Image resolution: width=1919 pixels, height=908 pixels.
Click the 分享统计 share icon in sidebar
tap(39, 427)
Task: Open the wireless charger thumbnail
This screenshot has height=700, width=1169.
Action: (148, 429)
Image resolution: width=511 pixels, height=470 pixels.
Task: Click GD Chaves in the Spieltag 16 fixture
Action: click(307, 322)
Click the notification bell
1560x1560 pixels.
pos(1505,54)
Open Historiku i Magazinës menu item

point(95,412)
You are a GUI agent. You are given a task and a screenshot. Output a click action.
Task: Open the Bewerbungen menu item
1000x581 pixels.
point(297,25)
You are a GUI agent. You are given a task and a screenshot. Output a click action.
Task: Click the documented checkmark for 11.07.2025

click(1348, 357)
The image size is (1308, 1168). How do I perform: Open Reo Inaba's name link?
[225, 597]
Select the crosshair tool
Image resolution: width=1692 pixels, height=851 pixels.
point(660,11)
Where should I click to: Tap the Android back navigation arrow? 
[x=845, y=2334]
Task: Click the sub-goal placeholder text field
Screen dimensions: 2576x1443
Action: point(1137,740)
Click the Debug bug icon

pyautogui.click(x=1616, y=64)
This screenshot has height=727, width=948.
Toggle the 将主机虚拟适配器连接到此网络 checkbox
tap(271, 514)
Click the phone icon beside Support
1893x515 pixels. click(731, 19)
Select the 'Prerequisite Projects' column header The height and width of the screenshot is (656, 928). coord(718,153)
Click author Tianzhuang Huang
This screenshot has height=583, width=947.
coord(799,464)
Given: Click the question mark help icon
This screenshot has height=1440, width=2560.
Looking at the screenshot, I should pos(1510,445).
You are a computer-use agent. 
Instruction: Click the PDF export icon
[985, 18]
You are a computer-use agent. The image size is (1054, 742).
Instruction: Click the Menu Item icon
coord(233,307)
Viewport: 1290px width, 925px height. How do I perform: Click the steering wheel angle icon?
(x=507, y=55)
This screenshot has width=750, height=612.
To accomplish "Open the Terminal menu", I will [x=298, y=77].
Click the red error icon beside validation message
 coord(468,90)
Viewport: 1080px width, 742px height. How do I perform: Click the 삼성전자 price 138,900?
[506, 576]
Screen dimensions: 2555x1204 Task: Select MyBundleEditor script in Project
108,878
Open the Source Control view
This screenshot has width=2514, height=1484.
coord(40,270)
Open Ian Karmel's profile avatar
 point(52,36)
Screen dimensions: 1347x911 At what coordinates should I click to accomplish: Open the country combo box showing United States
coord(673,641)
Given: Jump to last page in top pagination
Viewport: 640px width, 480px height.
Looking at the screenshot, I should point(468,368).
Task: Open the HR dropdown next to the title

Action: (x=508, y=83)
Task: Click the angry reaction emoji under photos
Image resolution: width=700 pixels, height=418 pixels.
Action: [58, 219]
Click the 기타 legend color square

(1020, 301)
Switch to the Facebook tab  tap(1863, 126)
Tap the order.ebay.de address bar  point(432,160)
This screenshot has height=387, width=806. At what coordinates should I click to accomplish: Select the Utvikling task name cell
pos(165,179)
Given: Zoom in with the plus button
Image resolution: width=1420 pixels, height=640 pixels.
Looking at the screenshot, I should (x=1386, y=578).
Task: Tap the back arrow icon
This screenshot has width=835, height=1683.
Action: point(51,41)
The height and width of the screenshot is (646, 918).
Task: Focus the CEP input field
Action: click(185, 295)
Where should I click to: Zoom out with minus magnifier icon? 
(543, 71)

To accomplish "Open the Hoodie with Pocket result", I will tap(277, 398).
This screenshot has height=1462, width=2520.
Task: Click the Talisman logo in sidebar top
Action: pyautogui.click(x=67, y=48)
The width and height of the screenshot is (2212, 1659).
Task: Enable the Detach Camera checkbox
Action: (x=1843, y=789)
___
WHAT THE TASK REQUIRES:
Reproduce every row above word for word, keeping each line unchanged and in the same order.

WRITTEN REPLY:
Image resolution: width=1919 pixels, height=908 pixels.
Click the 分享统计 share icon in sidebar
tap(39, 427)
Task: Open the wireless charger thumbnail
This screenshot has height=700, width=1169.
Action: (148, 429)
Image resolution: width=511 pixels, height=470 pixels.
Task: Click GD Chaves in the Spieltag 16 fixture
Action: click(307, 322)
Click the notification bell
1560x1560 pixels.
pos(1505,54)
Open Historiku i Magazinës menu item

point(95,412)
You are a GUI agent. You are given a task and a screenshot. Output a click action.
Task: Open the Bewerbungen menu item
1000x581 pixels.
point(297,25)
You are a GUI agent. You are given a task and a screenshot. Output a click action.
Task: Click the documented checkmark for 11.07.2025

click(1348, 357)
The image size is (1308, 1168). How do I perform: Open Reo Inaba's name link?
[225, 597]
Select the crosshair tool
Image resolution: width=1692 pixels, height=851 pixels.
point(660,11)
Where should I click to: Tap the Android back navigation arrow? 
[x=845, y=2334]
Task: Click the sub-goal placeholder text field
Screen dimensions: 2576x1443
Action: point(1137,740)
Click the Debug bug icon

pyautogui.click(x=1616, y=64)
This screenshot has height=727, width=948.
Toggle the 将主机虚拟适配器连接到此网络 checkbox
tap(271, 514)
Click the phone icon beside Support
1893x515 pixels. click(731, 19)
Select the 'Prerequisite Projects' column header The height and width of the screenshot is (656, 928). coord(718,153)
Click author Tianzhuang Huang
This screenshot has height=583, width=947.
coord(799,464)
Given: Click the question mark help icon
This screenshot has height=1440, width=2560.
Looking at the screenshot, I should pos(1510,445).
You are a computer-use agent. 
Instruction: Click the PDF export icon
[985, 18]
You are a computer-use agent. The image size is (1054, 742).
Instruction: Click the Menu Item icon
coord(233,307)
Viewport: 1290px width, 925px height. How do I perform: Click the steering wheel angle icon?
(x=507, y=55)
This screenshot has width=750, height=612.
To accomplish "Open the Terminal menu", I will [x=298, y=77].
Click the red error icon beside validation message
 coord(468,90)
Viewport: 1080px width, 742px height. How do I perform: Click the 삼성전자 price 138,900?
[506, 576]
Screen dimensions: 2555x1204 Task: Select MyBundleEditor script in Project
108,878
Open the Source Control view
This screenshot has width=2514, height=1484.
coord(40,270)
Open Ian Karmel's profile avatar
 point(52,36)
Screen dimensions: 1347x911 At what coordinates should I click to accomplish: Open the country combo box showing United States
coord(673,641)
Given: Jump to last page in top pagination
Viewport: 640px width, 480px height.
Looking at the screenshot, I should point(468,368).
Task: Open the HR dropdown next to the title

Action: (x=508, y=83)
Task: Click the angry reaction emoji under photos
Image resolution: width=700 pixels, height=418 pixels.
Action: [58, 219]
Click the 기타 legend color square

(1020, 301)
Switch to the Facebook tab  tap(1863, 126)
Tap the order.ebay.de address bar  point(432,160)
This screenshot has height=387, width=806. At what coordinates should I click to accomplish: Select the Utvikling task name cell
pos(165,179)
Given: Zoom in with the plus button
Image resolution: width=1420 pixels, height=640 pixels.
Looking at the screenshot, I should (x=1386, y=578).
Task: Tap the back arrow icon
This screenshot has width=835, height=1683.
Action: point(51,41)
The height and width of the screenshot is (646, 918).
Task: Focus the CEP input field
Action: click(185, 295)
Where should I click to: Zoom out with minus magnifier icon? 
(543, 71)

To accomplish "Open the Hoodie with Pocket result", I will tap(277, 398).
This screenshot has height=1462, width=2520.
Task: Click the Talisman logo in sidebar top
Action: pyautogui.click(x=67, y=48)
The width and height of the screenshot is (2212, 1659).
Task: Enable the Detach Camera checkbox
Action: (x=1843, y=789)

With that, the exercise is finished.